[London 2016] Trafalgar Square, Natural History Museum

Dimanche pluvieux, dimanche heureux (même si ce n’est pas ça l’expression). Peu importe le temps : si nous sommes à Londres c’est pour en profiter quoi qu’il arrive. Est-ce plus facile à dire qu’à faire ? Découvrons-le…
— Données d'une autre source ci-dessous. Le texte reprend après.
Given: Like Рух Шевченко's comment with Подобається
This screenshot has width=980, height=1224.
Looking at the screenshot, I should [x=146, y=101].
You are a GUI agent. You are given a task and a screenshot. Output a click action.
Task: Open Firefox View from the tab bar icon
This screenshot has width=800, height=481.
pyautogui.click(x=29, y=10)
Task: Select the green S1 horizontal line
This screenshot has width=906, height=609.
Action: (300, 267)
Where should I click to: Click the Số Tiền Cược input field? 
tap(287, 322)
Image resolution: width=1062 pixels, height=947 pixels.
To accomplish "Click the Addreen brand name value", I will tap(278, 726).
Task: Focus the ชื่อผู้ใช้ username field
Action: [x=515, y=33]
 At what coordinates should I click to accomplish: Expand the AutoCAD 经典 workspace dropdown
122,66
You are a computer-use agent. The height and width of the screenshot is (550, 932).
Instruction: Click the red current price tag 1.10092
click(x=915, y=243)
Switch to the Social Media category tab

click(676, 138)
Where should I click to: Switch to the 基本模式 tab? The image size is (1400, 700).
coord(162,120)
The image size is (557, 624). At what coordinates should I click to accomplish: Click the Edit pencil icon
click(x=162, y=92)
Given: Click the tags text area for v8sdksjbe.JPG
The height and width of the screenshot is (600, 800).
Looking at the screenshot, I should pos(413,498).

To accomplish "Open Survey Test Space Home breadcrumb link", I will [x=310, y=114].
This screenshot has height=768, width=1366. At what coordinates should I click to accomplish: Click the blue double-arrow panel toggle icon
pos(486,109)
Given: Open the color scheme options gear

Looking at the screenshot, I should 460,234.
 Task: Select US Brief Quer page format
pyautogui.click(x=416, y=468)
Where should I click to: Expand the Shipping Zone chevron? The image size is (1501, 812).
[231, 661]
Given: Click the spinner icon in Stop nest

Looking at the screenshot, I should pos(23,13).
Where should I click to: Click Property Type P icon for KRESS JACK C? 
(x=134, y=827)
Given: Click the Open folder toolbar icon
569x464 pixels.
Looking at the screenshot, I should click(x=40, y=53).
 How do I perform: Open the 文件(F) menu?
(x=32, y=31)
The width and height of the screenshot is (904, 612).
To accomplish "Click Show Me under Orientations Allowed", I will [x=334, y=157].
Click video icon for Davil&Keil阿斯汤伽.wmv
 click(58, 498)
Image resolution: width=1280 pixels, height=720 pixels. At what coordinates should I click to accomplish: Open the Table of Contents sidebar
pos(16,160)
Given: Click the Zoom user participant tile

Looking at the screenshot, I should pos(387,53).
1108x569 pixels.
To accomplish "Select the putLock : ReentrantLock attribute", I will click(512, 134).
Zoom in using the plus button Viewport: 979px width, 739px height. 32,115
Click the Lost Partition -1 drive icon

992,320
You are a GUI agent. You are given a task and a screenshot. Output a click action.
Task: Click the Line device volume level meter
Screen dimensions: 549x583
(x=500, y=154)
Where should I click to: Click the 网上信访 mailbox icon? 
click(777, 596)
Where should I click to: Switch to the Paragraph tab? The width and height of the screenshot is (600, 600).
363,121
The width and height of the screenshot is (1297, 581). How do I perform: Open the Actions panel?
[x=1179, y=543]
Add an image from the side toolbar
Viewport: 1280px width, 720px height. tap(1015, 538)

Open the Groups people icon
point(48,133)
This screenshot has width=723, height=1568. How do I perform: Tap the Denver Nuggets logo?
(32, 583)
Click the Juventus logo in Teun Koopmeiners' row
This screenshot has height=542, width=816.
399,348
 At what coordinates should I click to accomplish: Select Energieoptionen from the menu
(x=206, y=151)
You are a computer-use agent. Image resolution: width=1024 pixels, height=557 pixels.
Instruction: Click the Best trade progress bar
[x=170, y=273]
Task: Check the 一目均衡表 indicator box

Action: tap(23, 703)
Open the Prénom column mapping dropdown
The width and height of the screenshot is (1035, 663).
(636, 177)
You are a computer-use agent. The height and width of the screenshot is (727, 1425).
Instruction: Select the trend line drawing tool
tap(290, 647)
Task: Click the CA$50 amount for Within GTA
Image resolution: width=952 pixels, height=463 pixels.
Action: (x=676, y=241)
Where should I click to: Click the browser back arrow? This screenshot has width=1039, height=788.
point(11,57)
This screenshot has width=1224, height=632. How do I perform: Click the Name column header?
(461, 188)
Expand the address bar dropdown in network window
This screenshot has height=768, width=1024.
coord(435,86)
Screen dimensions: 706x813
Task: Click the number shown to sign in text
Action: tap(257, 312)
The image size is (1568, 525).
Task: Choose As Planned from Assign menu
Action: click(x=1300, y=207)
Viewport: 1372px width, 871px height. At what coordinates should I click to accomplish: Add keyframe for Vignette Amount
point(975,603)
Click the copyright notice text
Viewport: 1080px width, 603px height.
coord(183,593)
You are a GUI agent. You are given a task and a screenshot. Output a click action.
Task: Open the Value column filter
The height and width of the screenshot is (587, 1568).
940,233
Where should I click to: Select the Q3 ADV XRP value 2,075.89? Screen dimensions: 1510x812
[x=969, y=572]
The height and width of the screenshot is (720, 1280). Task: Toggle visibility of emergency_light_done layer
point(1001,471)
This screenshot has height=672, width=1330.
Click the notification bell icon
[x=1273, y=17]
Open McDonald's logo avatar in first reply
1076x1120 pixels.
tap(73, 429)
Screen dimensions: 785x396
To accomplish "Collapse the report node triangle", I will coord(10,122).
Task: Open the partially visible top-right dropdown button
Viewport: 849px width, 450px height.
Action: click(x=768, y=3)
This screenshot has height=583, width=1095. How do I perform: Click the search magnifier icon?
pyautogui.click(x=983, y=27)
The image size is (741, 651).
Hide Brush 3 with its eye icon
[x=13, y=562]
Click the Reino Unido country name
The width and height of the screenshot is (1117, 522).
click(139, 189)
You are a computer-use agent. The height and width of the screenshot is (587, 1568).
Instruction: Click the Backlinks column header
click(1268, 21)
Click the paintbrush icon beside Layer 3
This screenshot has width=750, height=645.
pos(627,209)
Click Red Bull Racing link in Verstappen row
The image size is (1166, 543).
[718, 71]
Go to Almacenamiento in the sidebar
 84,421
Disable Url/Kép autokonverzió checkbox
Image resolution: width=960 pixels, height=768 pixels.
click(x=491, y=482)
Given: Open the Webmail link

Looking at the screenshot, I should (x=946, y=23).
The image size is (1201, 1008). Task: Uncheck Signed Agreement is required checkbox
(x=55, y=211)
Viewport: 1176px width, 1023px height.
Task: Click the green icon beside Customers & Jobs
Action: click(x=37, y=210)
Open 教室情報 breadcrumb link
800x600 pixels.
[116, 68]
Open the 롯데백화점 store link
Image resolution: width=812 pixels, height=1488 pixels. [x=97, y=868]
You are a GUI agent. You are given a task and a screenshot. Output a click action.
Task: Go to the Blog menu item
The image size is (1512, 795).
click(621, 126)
Trafalgar Square and National Gallery

Nous choisissons de commencer par Trafalgar Square où est censée passer la parade de la nouvelle année. Cette grande place est un incontournable de Londres, par tout temps.

Admiralty Arch

Malheureusement la parade n’étant pas terrible, j’ai détourné mon appareil photo vers l’Admiralty Arch, sur laquelle on peut lire “En la dixième année du règne d’Édouard VII, à la reine Victoria, de la plupart de ses citoyens reconnaissants, 1910. C’est plus joli non ?

NHM

La drache nationale finit par avoir raison de nous. Nous décidons de reprendre le métro à la station Charing Cross, direction le National History Museum (sortie à la station South Kensington et suivre les panneaux). En voyant le nombre de personnes à l’entrée, nous déduisons que nous ne sommes pas les seuls à avoir eu l’idée.

Dinosaurs NHM

Inutile de dire que c’est un grand musée, TRÈS grand. Si vous envisagez sérieusement de lire chaque panneau dans chaque salle, prévoyez la journée. Il y a de quoi faire. Des dinosaures, toutes sortes de mammifères, même une réplique d’une pièce où est simulé un tremblement de terre. Le but étant de montrer les effets des secousses et ce qu’elles ont pu provoquer des dégâts lorsqu’il a réellement eu lieu.

Une patinoire hors du NHM

Après une visite approximative de certaines salles et plus complète d’autres, nous prenons un café sur place et une petite gourmandise. Nous rejoignons alors la station de métro en passant devant la patinoire, installée près de l’une des entrées du musée. La pluie ne semble déranger personne.

Ce soir pas de restaurant, nous préférons manger tranquillement dans l’appartement en buvant une bonne petite bouteille de vin. Un repos bien mérité après cette journée de marche intense. A Londres, ça ne rigole pas : même en prenant les transports en communs, les pieds finissent par souffrir.